# Chateau Verdure, France - December 2015



## mockney reject

The history

Mostly stolen from @The_Raw

The chateaux is situated in a wealthy area outside Paris and not the easiest place to find its very well hidden amongst the trees. I couldn’t find much history about the place, but it was clearly once a very grand house which has been left to rot. I found various stories about a couple who had lived there and the wife died and the husband left it as he couldn’t face living there anymore.

The Explore

I knew I was heading off to France with @slayaaaa & @MrStewie and started searching for locations. I found @The_Raws post on 28DL and decided we had to go…..

After speaking to a few people and chatting to my “French connection” I had a rough location and we headed in that direction.

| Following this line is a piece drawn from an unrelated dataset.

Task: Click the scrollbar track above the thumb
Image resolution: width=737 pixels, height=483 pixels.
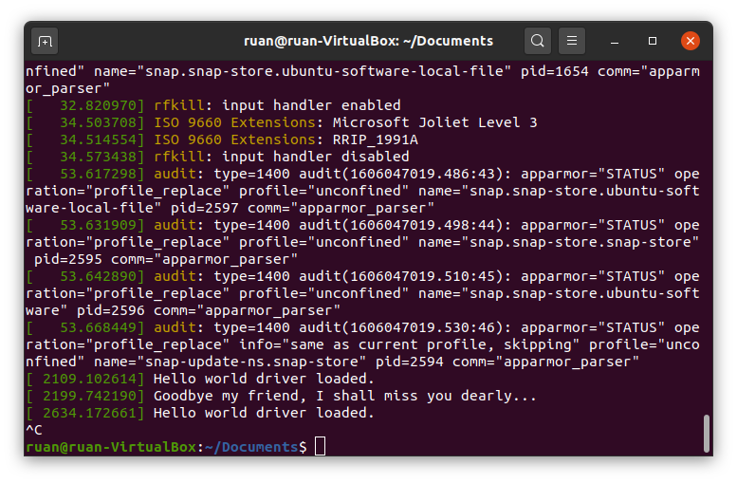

It’s crazy how downhill it has gone in the few months since The Raw visited it, still very photogenic though and worth a visit

The doll at the piano freaked us out a little on entry and the floors were a bit iffy. But overall I loved the place and it would make a great resto project


As always enjoy the pics


----------



## krela

A doll playing a piano. Well that's not at all creepy.


----------



## HughieD

That is my sorta place. Well captured there sir. And that staircase porn!!!


----------



## Rubex

Wow, as always fantastic pictures and info mockney reject  dolls like that always remind me of the Chucky films.. Maybe they're related :laugh:


----------



## Sam Haltin

A creepy doll playing the piano - that's creepy. This place is falling to pieces. What a shame as it must have been quite a house in its day. I like the ornate bannister and the snooker table.


----------



## Infraredd

Nothing like a good derelict Chateau.


----------



## flyboys90

If only the walls could talk!! Cracking images,thanks for sharing.


----------



## Tigershark

Beautiful place, I like the pic of the Trilby on the snooker table


----------



## smiler

Nice One MR, it looks like the local pigeons have found a home,, I enjoyed it, Thanks


----------



## UrbanX

That.Is.Stunning! 
Fantastic place and photos, thanks for sharing


----------